The asymmetry between malformed (now FALSE) and the prior shape (TRUE) is the load-bearing change; missing path was always FALSE and remains so.
Alternatives considered¶
Keep fail-open on malformed (rejected, original shape)¶
Status quo ante: malformed → TRUE so a typo doesn't silently drop a stage.
- Rejected because the production failure mode is the
opposite of what the original rationale assumed. A typo in a
condition string is far more likely to be discovered by
"this stage ran when I didn't want it to" (visible — the stage
produced output) than by "this stage didn't run" (also visible
but harder to trace to a condition typo). Fail-closed makes
both error modes equally surfacable via the log line
pipeline.invalid_condition. - The fail-open default also conflicts with the missing-path default — operators reading the code couldn't see why two similar failure modes had opposite signs. Unifying to fail-closed restores the principle: any uncertainty skips the stage.
Hard error on malformed (rejected)¶
Raise PipelineStageError and abort the entire pipeline run.
- Rejected because a single typed condition shouldn't kill the whole pipeline. The stage that owns the condition is the one that should fail; downstream stages that don't depend on it should still run. The skip-with-warning gives operators the same visibility without the blast radius.
Hard error opt-in via env (rejected)¶
HEDDLE_STRICT_CONDITIONS=error raises; default skips.
- Rejected because the third state adds operator surface area without a clear "I always want errors" use case. Pipelines run by an evaluation harness already collect logs; a hard error doesn't give them more information than a log line.
Apply the asymmetry by operator type (rejected)¶
Treat unknown operators as "user clearly meant something" (fail open) and treat malformed strings (whole-condition parse failure) as "definitely a typo" (fail closed).

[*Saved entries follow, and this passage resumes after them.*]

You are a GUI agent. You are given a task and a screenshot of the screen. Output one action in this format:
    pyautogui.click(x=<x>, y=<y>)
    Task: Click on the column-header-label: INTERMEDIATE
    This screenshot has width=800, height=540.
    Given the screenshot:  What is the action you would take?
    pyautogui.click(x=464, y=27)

- Rejected because the operator-typo case is exactly the one
most likely to broaden the pipeline silently (
extract.output.x = trueskipping the equals-equals). Fail-open on unknown operators recreates the failure mode G7 set out to fix. - The unified fail-closed shape is also simpler to document and remember.
Consequences¶
Enables:
- YAML typos in condition strings surface as "stage didn't run"
plus
pipeline.invalid_conditionin the logs, rather than as silent over-execution. - The default behaviour is consistent across malformed, missing, and unknown-operator paths: when in doubt, skip and log.
- Operators upgrading from the pre-G7 shape have a single env
var (
HEDDLE_STRICT_CONDITIONS=0) to restore the prior behaviour during pipeline migration, rather than facing a flag day.
Costs:
- The env-var escape hatch is a temporary measure. A future release will drop it; pipelines that rely on the legacy fail-open behaviour will need to be migrated. The flag's existence in the code is itself a doc-debt item.
- Pipelines written before G7 that depended on fail-open
behaviour for legitimate "operator hasn't finished writing
this condition yet" use cases will skip stages they used to
run. The migration cost is real but bounded — a
grep -r condition: docs/configs/enumerates the surface.